Problem statement
Copy out the lines of the listing below, beginning with the line that contains "Where should I click to: Switch to the Snapshots" and continuing through the last line of the listing, with no changes.

Data for this task

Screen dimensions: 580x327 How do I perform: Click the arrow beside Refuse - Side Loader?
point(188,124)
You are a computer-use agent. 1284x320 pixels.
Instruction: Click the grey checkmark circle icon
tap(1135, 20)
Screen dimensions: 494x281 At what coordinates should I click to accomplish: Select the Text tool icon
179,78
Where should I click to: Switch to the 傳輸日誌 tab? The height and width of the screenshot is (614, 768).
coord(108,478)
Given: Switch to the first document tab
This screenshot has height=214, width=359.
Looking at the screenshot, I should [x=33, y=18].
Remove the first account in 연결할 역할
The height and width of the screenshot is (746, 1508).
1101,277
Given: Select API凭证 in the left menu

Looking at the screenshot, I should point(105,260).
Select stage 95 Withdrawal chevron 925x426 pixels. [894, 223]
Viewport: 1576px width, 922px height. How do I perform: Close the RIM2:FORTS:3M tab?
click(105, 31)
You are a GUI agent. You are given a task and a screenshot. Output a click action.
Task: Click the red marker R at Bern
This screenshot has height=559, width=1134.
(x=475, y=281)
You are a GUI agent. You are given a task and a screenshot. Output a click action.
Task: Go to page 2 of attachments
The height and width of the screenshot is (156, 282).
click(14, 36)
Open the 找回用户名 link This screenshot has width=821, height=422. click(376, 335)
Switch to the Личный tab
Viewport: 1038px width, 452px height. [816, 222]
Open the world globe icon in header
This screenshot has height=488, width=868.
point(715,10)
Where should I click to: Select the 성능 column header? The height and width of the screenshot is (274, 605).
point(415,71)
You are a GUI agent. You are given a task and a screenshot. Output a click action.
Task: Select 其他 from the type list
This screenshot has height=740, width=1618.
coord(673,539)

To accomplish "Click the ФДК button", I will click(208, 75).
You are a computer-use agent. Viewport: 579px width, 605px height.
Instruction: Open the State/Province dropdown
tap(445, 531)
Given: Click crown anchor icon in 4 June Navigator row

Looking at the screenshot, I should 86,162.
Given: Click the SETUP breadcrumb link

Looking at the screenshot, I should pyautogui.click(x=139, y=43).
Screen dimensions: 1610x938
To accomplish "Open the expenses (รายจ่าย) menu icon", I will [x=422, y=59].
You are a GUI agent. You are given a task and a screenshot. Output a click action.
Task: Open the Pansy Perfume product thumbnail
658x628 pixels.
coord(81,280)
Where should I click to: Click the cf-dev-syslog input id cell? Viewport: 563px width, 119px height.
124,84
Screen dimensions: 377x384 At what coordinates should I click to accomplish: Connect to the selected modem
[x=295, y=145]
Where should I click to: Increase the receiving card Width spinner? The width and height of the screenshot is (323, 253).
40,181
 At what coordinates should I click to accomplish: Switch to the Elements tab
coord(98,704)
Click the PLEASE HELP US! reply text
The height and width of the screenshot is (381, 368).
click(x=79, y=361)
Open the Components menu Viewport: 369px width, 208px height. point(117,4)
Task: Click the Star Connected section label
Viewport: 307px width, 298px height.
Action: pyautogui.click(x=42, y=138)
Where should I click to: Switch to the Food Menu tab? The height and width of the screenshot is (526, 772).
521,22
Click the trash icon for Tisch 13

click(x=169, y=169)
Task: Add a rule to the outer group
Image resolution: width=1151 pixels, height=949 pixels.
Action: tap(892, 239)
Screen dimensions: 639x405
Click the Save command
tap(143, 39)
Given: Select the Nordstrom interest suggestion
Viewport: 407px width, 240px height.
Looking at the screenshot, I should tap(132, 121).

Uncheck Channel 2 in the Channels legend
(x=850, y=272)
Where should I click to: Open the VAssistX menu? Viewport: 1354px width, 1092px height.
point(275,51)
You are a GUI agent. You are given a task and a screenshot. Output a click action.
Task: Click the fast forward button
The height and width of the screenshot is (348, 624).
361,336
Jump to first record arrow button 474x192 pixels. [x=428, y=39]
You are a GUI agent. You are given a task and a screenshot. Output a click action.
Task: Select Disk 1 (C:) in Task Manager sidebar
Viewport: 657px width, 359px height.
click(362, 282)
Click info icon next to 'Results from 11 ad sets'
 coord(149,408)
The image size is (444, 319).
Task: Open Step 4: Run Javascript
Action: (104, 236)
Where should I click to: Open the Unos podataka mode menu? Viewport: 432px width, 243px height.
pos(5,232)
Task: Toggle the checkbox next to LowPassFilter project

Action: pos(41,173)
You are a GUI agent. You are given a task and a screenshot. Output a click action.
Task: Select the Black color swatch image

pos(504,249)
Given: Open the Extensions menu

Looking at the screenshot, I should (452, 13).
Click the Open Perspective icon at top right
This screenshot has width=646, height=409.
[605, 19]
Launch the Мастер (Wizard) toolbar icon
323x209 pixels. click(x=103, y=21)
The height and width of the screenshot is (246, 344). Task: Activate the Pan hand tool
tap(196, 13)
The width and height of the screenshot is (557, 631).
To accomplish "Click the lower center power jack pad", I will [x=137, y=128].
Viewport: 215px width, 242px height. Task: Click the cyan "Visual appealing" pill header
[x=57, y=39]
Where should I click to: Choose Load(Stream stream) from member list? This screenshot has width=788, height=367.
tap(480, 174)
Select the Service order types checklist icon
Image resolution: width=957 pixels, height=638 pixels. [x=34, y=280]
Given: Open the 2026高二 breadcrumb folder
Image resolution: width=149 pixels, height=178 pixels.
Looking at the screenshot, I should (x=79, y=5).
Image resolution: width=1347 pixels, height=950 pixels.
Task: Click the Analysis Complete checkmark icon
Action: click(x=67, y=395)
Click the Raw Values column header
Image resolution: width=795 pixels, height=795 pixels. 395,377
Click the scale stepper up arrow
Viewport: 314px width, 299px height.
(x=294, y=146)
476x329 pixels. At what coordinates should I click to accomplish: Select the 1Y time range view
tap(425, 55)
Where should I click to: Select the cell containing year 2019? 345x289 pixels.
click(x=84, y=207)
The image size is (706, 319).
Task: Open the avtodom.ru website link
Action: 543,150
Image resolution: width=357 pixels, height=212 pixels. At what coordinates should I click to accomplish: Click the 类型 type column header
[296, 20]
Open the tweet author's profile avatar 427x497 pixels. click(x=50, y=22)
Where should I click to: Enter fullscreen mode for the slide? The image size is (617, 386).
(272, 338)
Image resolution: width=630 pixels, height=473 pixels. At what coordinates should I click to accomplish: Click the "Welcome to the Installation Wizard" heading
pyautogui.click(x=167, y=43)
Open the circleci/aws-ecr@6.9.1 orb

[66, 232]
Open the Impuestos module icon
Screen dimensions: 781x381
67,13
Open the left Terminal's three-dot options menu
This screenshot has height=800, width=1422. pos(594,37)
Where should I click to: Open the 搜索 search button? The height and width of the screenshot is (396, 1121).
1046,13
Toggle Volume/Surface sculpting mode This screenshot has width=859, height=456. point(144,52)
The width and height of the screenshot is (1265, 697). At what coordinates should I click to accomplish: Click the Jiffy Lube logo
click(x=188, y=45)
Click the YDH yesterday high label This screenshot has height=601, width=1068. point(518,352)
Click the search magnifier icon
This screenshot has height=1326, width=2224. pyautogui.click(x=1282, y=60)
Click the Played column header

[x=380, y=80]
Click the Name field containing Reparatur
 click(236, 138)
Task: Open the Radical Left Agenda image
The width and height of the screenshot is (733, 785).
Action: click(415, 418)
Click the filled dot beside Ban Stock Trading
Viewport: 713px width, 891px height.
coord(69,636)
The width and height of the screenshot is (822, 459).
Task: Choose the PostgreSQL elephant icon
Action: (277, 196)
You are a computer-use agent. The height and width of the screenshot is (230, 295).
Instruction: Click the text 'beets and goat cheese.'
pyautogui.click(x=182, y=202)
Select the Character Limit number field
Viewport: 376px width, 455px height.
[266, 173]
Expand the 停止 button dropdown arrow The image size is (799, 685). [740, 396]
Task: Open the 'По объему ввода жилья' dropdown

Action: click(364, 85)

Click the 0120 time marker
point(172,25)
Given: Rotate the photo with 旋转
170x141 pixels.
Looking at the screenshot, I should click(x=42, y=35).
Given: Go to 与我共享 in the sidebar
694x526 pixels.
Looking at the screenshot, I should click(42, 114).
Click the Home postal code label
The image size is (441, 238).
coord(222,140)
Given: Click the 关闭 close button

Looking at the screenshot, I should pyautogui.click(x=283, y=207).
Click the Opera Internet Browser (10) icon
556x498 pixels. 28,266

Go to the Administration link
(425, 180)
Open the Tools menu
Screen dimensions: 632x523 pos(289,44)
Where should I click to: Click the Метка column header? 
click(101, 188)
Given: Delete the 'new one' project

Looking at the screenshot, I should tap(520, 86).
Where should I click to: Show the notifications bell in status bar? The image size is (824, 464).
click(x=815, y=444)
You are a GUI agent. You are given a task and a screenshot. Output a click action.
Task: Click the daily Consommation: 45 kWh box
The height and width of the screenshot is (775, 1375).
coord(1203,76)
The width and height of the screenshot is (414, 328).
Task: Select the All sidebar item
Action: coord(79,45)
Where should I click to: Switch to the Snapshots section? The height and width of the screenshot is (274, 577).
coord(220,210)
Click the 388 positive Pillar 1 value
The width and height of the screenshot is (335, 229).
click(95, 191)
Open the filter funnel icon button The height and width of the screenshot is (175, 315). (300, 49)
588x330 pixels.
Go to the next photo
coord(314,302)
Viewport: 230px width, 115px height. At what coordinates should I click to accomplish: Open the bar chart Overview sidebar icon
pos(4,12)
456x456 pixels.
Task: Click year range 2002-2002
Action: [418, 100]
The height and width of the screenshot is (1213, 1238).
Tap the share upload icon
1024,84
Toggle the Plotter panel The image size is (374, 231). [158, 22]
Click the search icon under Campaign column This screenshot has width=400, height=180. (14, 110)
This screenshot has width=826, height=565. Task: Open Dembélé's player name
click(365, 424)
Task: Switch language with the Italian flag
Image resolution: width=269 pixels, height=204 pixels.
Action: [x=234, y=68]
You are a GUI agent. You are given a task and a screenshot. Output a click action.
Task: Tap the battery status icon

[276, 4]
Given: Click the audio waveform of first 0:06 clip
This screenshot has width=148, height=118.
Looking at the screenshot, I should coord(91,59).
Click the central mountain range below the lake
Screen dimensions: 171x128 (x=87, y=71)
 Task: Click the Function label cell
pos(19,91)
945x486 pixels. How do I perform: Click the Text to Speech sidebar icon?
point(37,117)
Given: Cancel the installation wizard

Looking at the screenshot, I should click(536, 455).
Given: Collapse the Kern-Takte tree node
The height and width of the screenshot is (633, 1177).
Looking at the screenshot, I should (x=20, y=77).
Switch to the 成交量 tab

Exercise output
Where should I click to: Switch to the Snapshots section? The height and width of the screenshot is (274, 577).
coord(220,210)
Click the 388 positive Pillar 1 value
The width and height of the screenshot is (335, 229).
click(95, 191)
Open the filter funnel icon button The height and width of the screenshot is (175, 315). (300, 49)
588x330 pixels.
Go to the next photo
coord(314,302)
Viewport: 230px width, 115px height. At what coordinates should I click to accomplish: Open the bar chart Overview sidebar icon
pos(4,12)
456x456 pixels.
Task: Click year range 2002-2002
Action: [418, 100]
The height and width of the screenshot is (1213, 1238).
Tap the share upload icon
1024,84
Toggle the Plotter panel The image size is (374, 231). [158, 22]
Click the search icon under Campaign column This screenshot has width=400, height=180. (14, 110)
This screenshot has width=826, height=565. Task: Open Dembélé's player name
click(365, 424)
Task: Switch language with the Italian flag
Image resolution: width=269 pixels, height=204 pixels.
Action: [x=234, y=68]
You are a GUI agent. You are given a task and a screenshot. Output a click action.
Task: Tap the battery status icon

[276, 4]
Given: Click the audio waveform of first 0:06 clip
This screenshot has width=148, height=118.
Looking at the screenshot, I should coord(91,59).
Click the central mountain range below the lake
Screen dimensions: 171x128 (x=87, y=71)
 Task: Click the Function label cell
pos(19,91)
945x486 pixels. How do I perform: Click the Text to Speech sidebar icon?
point(37,117)
Given: Cancel the installation wizard

Looking at the screenshot, I should click(536, 455).
Given: Collapse the Kern-Takte tree node
The height and width of the screenshot is (633, 1177).
Looking at the screenshot, I should (x=20, y=77).
Switch to the 成交量 tab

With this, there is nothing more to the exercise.